* _What is asked_:
Reproduce the lines of the data file below exactly, from the first line up to and including the line with "Action: tap(188, 71)".

---- Raw records

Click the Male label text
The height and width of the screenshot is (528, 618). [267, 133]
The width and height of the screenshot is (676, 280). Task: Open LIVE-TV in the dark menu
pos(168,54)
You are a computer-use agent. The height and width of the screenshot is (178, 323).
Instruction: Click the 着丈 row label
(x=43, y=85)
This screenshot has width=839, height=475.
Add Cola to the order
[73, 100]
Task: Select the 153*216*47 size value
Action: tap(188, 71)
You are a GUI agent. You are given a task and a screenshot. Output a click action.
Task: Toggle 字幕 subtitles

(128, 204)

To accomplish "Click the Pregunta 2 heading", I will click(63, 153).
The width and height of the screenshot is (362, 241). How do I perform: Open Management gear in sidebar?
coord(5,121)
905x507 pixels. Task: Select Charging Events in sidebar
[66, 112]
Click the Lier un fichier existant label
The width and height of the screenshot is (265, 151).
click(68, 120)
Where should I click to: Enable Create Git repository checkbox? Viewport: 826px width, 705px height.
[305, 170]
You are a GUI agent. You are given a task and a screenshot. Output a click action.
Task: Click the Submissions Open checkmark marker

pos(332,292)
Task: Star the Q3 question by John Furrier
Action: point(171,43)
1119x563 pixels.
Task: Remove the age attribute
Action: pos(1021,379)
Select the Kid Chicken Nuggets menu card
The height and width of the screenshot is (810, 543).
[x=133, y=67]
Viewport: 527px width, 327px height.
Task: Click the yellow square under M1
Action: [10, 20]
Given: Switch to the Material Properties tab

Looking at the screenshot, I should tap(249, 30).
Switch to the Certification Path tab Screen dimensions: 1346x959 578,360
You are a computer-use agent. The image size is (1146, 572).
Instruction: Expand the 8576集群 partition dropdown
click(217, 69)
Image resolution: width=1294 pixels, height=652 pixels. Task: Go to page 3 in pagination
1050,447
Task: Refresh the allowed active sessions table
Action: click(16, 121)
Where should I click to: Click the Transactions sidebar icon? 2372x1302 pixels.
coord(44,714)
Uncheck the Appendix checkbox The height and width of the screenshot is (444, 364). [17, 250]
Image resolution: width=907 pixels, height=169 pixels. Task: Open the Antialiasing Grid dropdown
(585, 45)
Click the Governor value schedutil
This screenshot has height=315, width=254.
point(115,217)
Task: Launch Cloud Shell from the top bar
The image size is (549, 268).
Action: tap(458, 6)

--------

* _Exercise response_:
Click the Male label text
The height and width of the screenshot is (528, 618). [267, 133]
The width and height of the screenshot is (676, 280). Task: Open LIVE-TV in the dark menu
pos(168,54)
You are a computer-use agent. The height and width of the screenshot is (178, 323).
Instruction: Click the 着丈 row label
(x=43, y=85)
This screenshot has width=839, height=475.
Add Cola to the order
[73, 100]
Task: Select the 153*216*47 size value
Action: tap(188, 71)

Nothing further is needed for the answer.